— SELECTION —
Note that usually the formatter and destination class just have an operator(), which when called, formats the message or writes it to a destination. In case your formatters/destinations are more complex than that (for instance, more than a member function needs to be called), you’ll have to implement your own format_and_write class.

struct simple

#include <format.hpp>

Formats the message, and writes it to destinations.

• calls operator() on the formatters , and operator() on the destinations. Ignores clear_format() commands.

If you derive from

destination::base, this type can be destination::base::raw_param (see below).

Parameters

• msg_type: The message to pass to the formatter. This is the type that is passed to the formatter objects and to the destination objects. Thus, it needs to be convertible to the argument to be sent to the formatter objects and to the argument to be sent to the destination objects. Usually, it’s the argument you pass on to your destination classes.

Example:

typedef destination::base<const std::string &> dest_base;
// in this case : msg_type = std::string = dest_base::raw_param
struct write_to_cout : dest_base {
    void operator()(param msg) const {
        std::cout << msg ;
    }
};


typedef destination::base<const std::string &> dest_base;
// in this case : msg_type = cache_string = dest_base::raw_param
struct write_to_file : dest_base, ... {
    void operator()(param msg) const {
        context() << msg ;
    }
};

Public Functions

simple(msg_type &msg)

template <class formatter_ptr>
void format(const formatter_ptr &fmt)

template <class destination_ptr>
void write(const destination_ptr &dest)

void clear_format()

Protected Attributes

msg_type &m_msg

namespace msg_route

Specifies the route : how formatting and writing to destinations take place.

Classes in this namespace specify when formatters and destinations are to be called.

See

msg_route::simple

template <class formatter_array, class destination_array>
struct formatter_and_destination_array_holder

#include <format.hpp>

Recomended base class for message routers that need access to the underlying formatter and/or destination array.

Protected Functions

formatter_and_destination_array_holder(const formatter_array &formats_, const destination_array &destinations_)

const formatter_array &formats() const

const destination_array &destinations() const

Private Members

const formatter_array &m_formats

const destination_array &m_destinations

struct simple

#include <format.hpp>

Represents a simple router - first calls all formatters.

• in the order they were added, then all destinations - in the order they were added

Example:

typedef logger< format_write > logger_type;
HPX_DEFINE_LOG_FILTER(g_log_filter, filter::no_ts )
HPX_DEFINE_LOG(g_l, logger_type)

[Some records]
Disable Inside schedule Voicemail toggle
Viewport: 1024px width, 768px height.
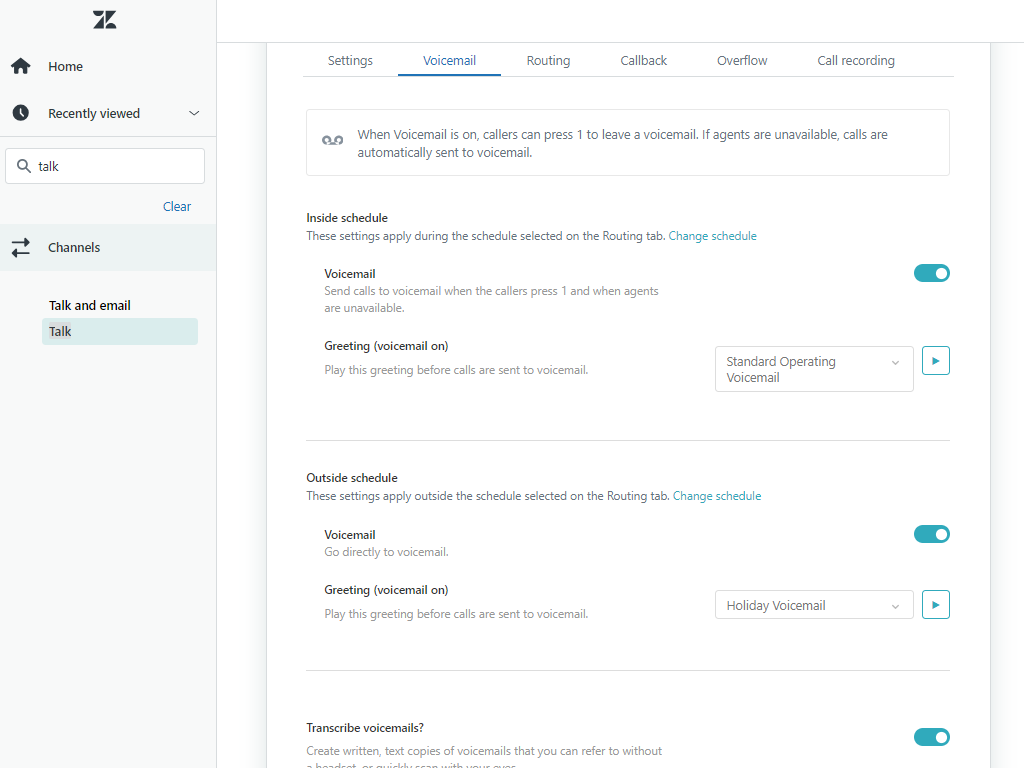pos(931,273)
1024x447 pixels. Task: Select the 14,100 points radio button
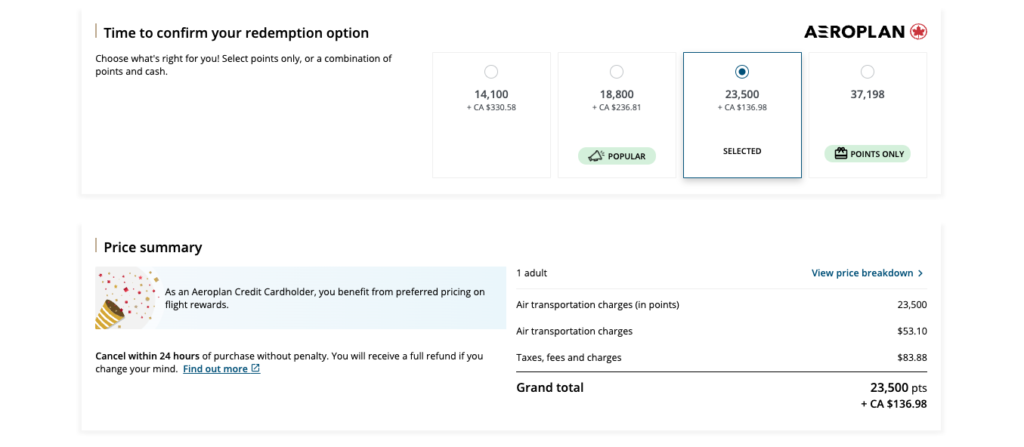[491, 72]
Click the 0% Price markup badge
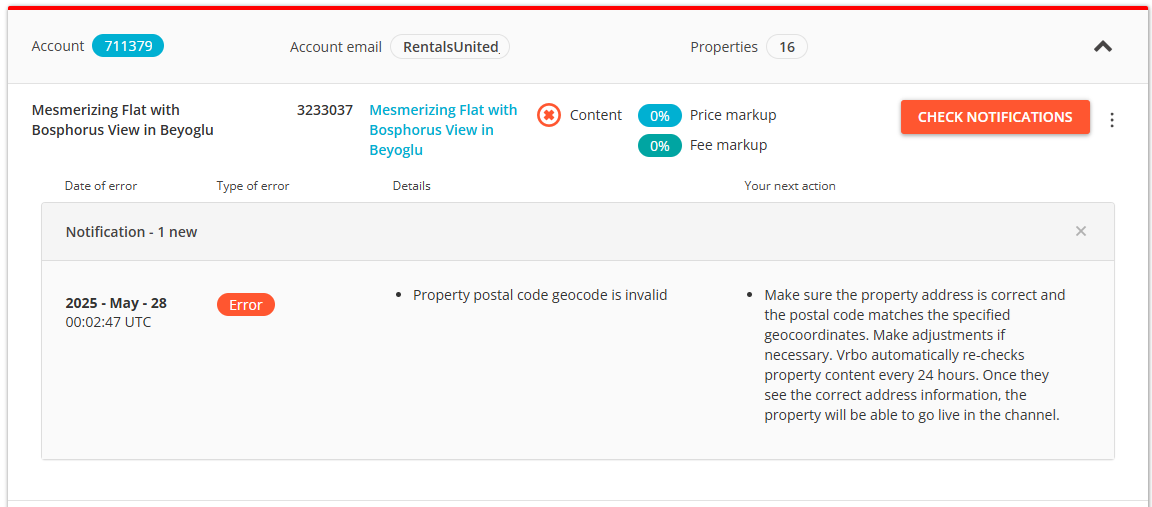Screen dimensions: 1152x507 click(659, 115)
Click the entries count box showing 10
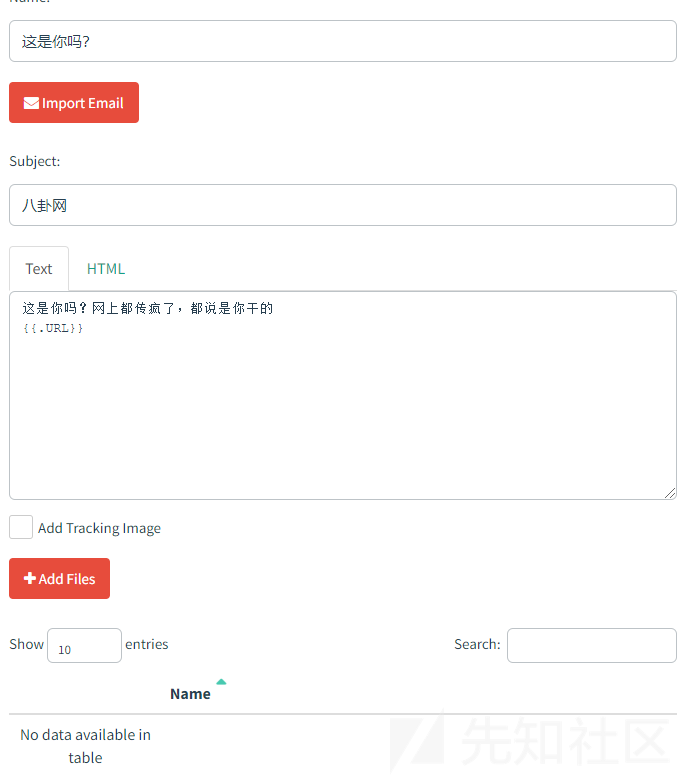This screenshot has width=692, height=780. 84,646
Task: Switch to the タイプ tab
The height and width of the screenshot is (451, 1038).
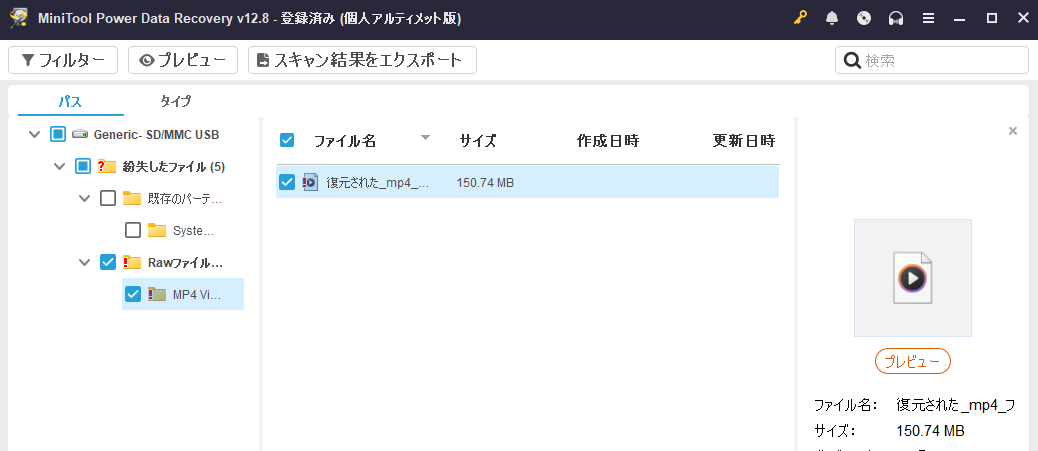Action: pyautogui.click(x=176, y=101)
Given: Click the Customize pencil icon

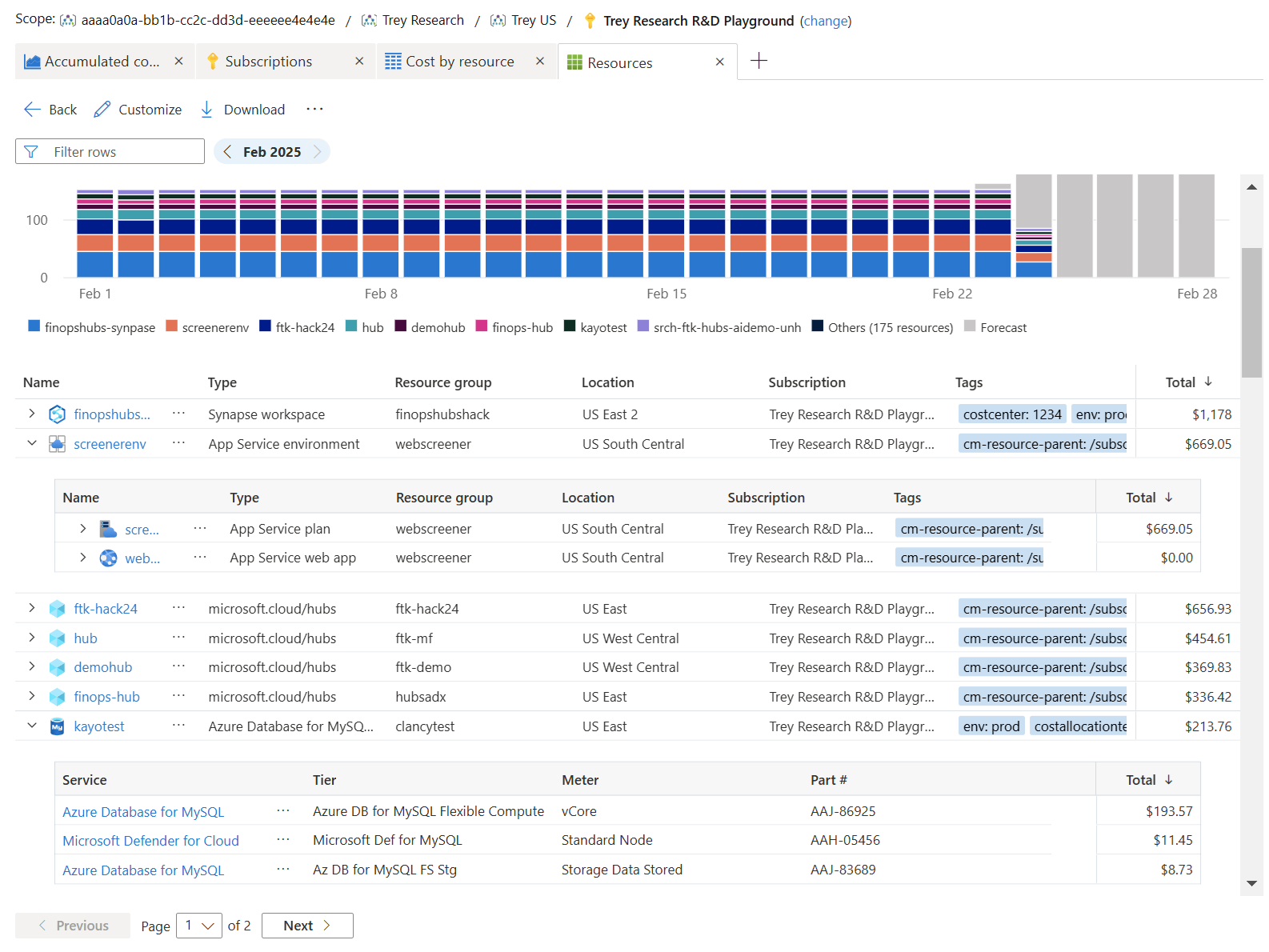Looking at the screenshot, I should click(x=102, y=110).
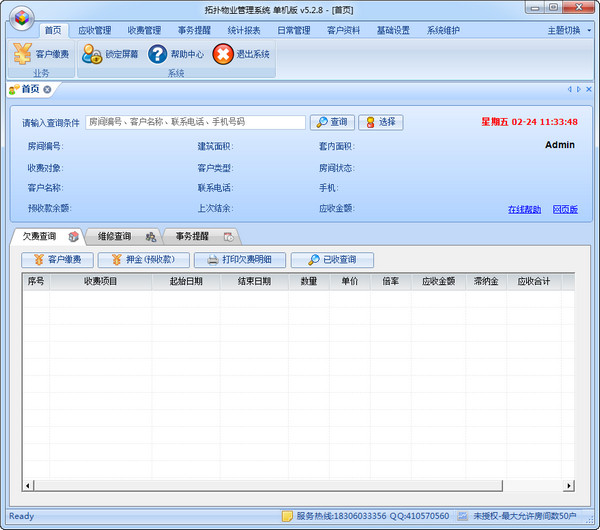Screen dimensions: 600x530
Task: Click the 选择 button beside search
Action: (x=381, y=122)
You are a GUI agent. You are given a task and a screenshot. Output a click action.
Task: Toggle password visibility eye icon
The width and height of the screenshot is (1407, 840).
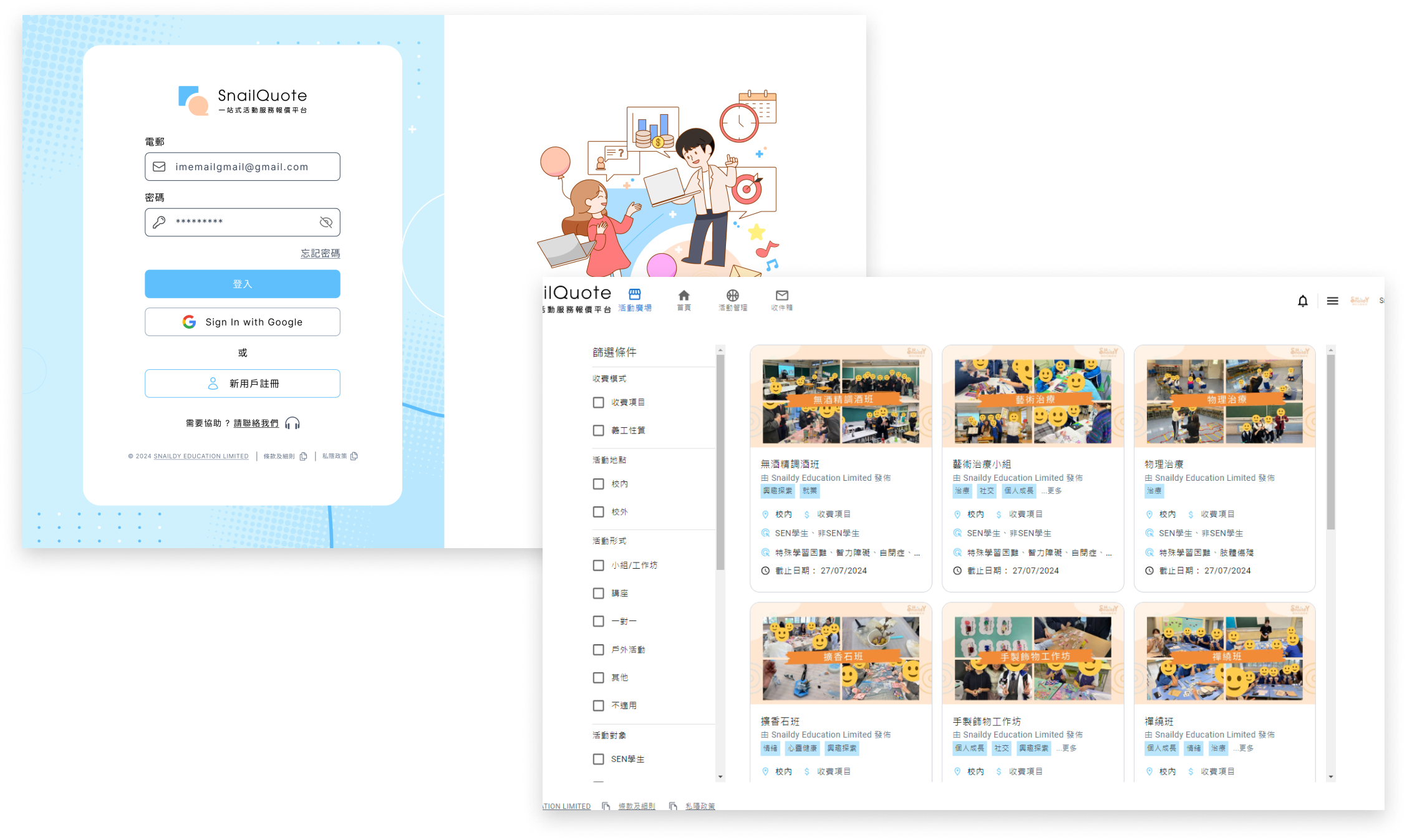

— INSTRUCTIONS —
1/ Reproduce word for word the part of the logging library documentation starting at "Represents a simple" and ending at "HPX_DEFINE_LOG(g_l, logger_type)".
2/ Output every line of the records as a JSON list of strings, one string per line. Skip blank lines and leave out the pictures.
The logging library documentation and the records were taken from separate sources.

— SOLUTIONS TO THE TASKS —
1/
Represents a simple router - first calls all formatters.

• in the order they were added, then all destinations - in the order they were added

Example:

typedef logger< format_write > logger_type;
HPX_DEFINE_LOG_FILTER(g_log_filter, filter::no_ts )
HPX_DEFINE_LOG(g_l, logger_type)

2/
[
  "Disable Inside schedule Voicemail toggle",
  "Viewport: 1024px width, 768px height.",
  "pos(931,273)",
  "1024x447 pixels. Task: Select the 14,100 points radio button",
  "[491, 72]",
  "Click the 0% Price markup badge",
  "Screen dimensions: 1152x507 click(659, 115)",
  "Click the entries count box showing 10",
  "This screenshot has width=692, height=780. 84,646",
  "Task: Switch to the タイプ tab",
  "The height and width of the screenshot is (451, 1038).",
  "Action: pyautogui.click(x=176, y=101)",
  "Given: Click the Customize pencil icon",
  "Looking at the screenshot, I should click(x=102, y=110).",
  "Screen dimensions: 600x530",
  "Task: Click the 选择 button beside search",
  "Action: (x=381, y=122)",
  "You are a GUI agent. You are given a task and a screenshot. Output a click action.",
  "Task: Toggle password visibility eye icon",
  "The width and height of the screenshot is (1407, 840)."
]